## Extract
--------------------------------
The first variant with LAG and SUM

SELECT
  *,
  1+SUM(IncCount)OVER(PARTITION BY cust_id ORDER BY [day]) [rank]
  --1+SUM(IncCount)OVER(PARTITION BY cust_id ORDER BY [day] ROWS BETWEEN unbounded preceding AND current row) [rank]
FROM
  (
    SELECT
      *,
      IIF(LAG(price)OVER(PARTITION BY cust_id ORDER BY [day])<>price,1,0) IncCount
      --CASE WHEN LAG(price)OVER(PARTITION BY cust_id ORDER BY [day])<>price THEN 1 ELSE 0 END IncCount
    FROM Test
  ) q

The second variant without LAG

WITH numCTE AS(
  SELECT *,ROW_NUMBER()OVER(PARTITION BY cust_id ORDER BY [day]) RowNum
  FROM Test
)
--------------------------------
## Required actions
a. Answer these questions about the SQL extract on numbering price changes per customer:
(i) Besides SUM, which function does the heading of the first variant name?
(ii) From which table do both variants select their rows?
(iii) What alias does the second variant give to the ROW_NUMBER result?
b. Write the next part of the SQL extract on numbering price changes per customer, following on from its last line.

## Data shown
--------------------------------
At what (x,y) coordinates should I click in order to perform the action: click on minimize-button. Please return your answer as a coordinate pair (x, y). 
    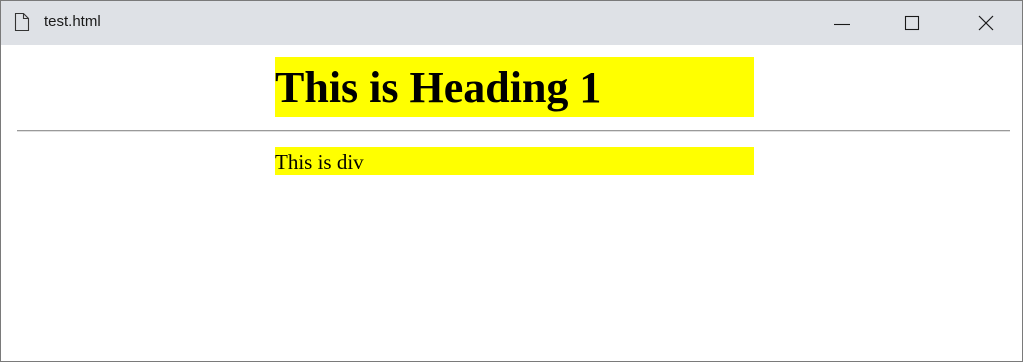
--------------------------------
## Responses to the tasks
a.
(i) LAG
(ii) Test
(iii) RowNum

b.
SELECT
  t1.*,
  1+SUM(CASE WHEN t2.price<>t1.price THEN 1 ELSE 0 END)OVER(PARTITION BY t1.cust_id ORDER BY t1.[day]) [rank]
  --1+SUM(CASE WHEN t2.price<>t1.price THEN 1 ELSE 0 END)OVER(PARTITION BY t1.cust_id ORDER BY t1.[day] ROWS BETWEEN unbounded preceding AND current row) [rank]
FROM numCTE t1
LEFT JOIN numCTE t2 ON t2.RowNum+1=t1.RowNum AND t2.cust_id=t1.cust_id

The third variant with recursive CTE

WITH numCTE AS(
  SELECT *,ROW_NUMBER()OVER(PARTITION BY cust_id ORDER BY [day]) RowNum
  FROM Test
),
rankCTE AS(
  SELECT RowNum,cust_id,prod_id,[day],price,1 [rank]
  FROM numCTE
  WHERE RowNum=1

  UNION ALL

  SELECT
    n.RowNum,n.cust_id,n.prod_id,n.[day],n.price,
    r.[rank]+CASE WHEN n.price<>r.price THEN 1 ELSE 0 END [rank]
  FROM numCTE n
  JOIN rankCTE r ON n.RowNum=r.RowNum+1 AND n.cust_id=r.cust_id
)
SELECT *
FROM rankCTE
OPTION(MAXRECURSION 0)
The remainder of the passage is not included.